Help for package fixr

Title:

Fixing Data Made Easy for Statistical Analysis

Version:

0.2.0

Description:

A set of functions that facilitate basic data manipulation and cleaning for statistical analysis including functions for finding and fixing duplicate rows and columns, missing values, outliers, and special characters in column and row names and functions for checking data consistency, distribution, quality, reliability, and structure.

License:

GPL-3

URL:

https://github.com/ambuvjyn/fixr

Encoding:

UTF-8

RoxygenNote:

7.3.2.9000

Imports:

RCurl, httr, xml2

NeedsCompilation:

Packaged:

2025-02-15 21:56:03 UTC; ambuvijayan

Author:

Ambu Vijayan

[aut, cre], J. Sreekumar

[aut] (Principal Scientist, ICAR - Central Tuber Crops Research Institute)

Maintainer:

Ambu Vijayan <ambuvjyn@gmail.com>

Repository:

CRAN

Date/Publication:

2025-02-15 22:10:02 UTC

Check Data Consistency Between Two Data Frames

Description

This function compares the column names and number of rows in two data frames and returns a message indicating whether the data is consistent or not.

Usage

check_data_consistency(df1, df2)

Arguments

df1

First data frame to compare

df2

Second data frame to compare

Value

A message indicating whether the data is consistent or not.

Examples

df1 <- data.frame(x = c(1,2,3), y = c(4,5,6))
df2 <- data.frame(x = c(1,2,3), y = c(4,5,6))
check_data_consistency(df1, df2)
# Data is consistent across the two sources.
df3 <- data.frame(a = c(1,2,3), b = c(4,5,6))
check_data_consistency(df1, df3)
# Data is not consistent across the two sources.

Check the data distribution of a data frame

Description

This function checks if the data is normally distributed for each numeric column in a data frame.

Usage

check_data_distribution(df)

Arguments

df

A data frame

Value

This function does not return anything, it only prints messages to the console.

Examples

df <- data.frame(x = c("a", "b", "c"), y = c(4, 5, 6), z = c(7, 8, 9))

check_data_distribution(df)

Check Data Quality

Description

This function performs a series of data quality checks on a given dataframe, including checking the data structure, missing values, data accuracy, negative values, outliers, sample size, duplicate rows, and duplicate columns.

Usage

check_data_quality(df)

Arguments

df

A dataframe.

Value

A message indicating the results of each data quality check.

Examples

df <- data.frame(w = c(7, 8, 180, 7), x = c("a", "b", "c", "a"),
                 y = c(4, NA, -6, 4), z = c(7, 8, 180, 7))

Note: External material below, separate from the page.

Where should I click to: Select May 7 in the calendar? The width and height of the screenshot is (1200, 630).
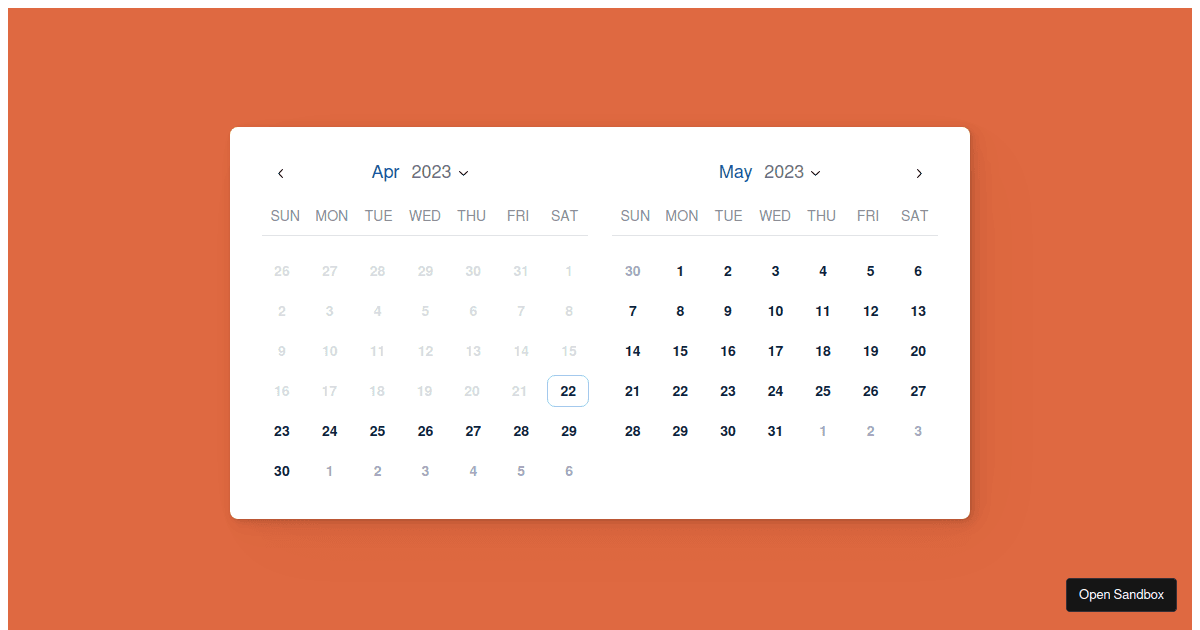tap(632, 311)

# Check the data quality of the example dataframe
check_data_quality(df)

Check inter-rater or test-retest reliability between numeric columns

Description

This function checks for inter-rater or test-retest reliability between all pairs of numeric columns in a data frame by computing the correlation between each pair and reporting if it is less than 0.8.

Usage

check_data_reliability(df)

Arguments

df

A data frame

Value

A message indicating whether the data is reliable or not between each pair of columns.

Examples

df <- data.frame(x = c("a", "b", "c"), y = c(4, 5, 6), z = c(7, 8, 180))
check_data_reliability(df)

Check the structure of the data

Description

This function checks the structure of the given data frame and prints the number of rows, number of columns, column names, column data types, and number of missing values.

Usage

check_data_structure(df)

Arguments

df

The data frame to be checked.

Value

None

Examples

df <- data.frame(id = 1:10,
gender = c("male", "female", "male", "male", "male", "male", "male", "male", "female", "female"),
age = c(25, 32, 45, 19, 27, 56, 38, 42, 33, NA),
salary = c(50000, 60000, 75000, 45000, 55000, 90000, NA, 80000, 65000, 70000))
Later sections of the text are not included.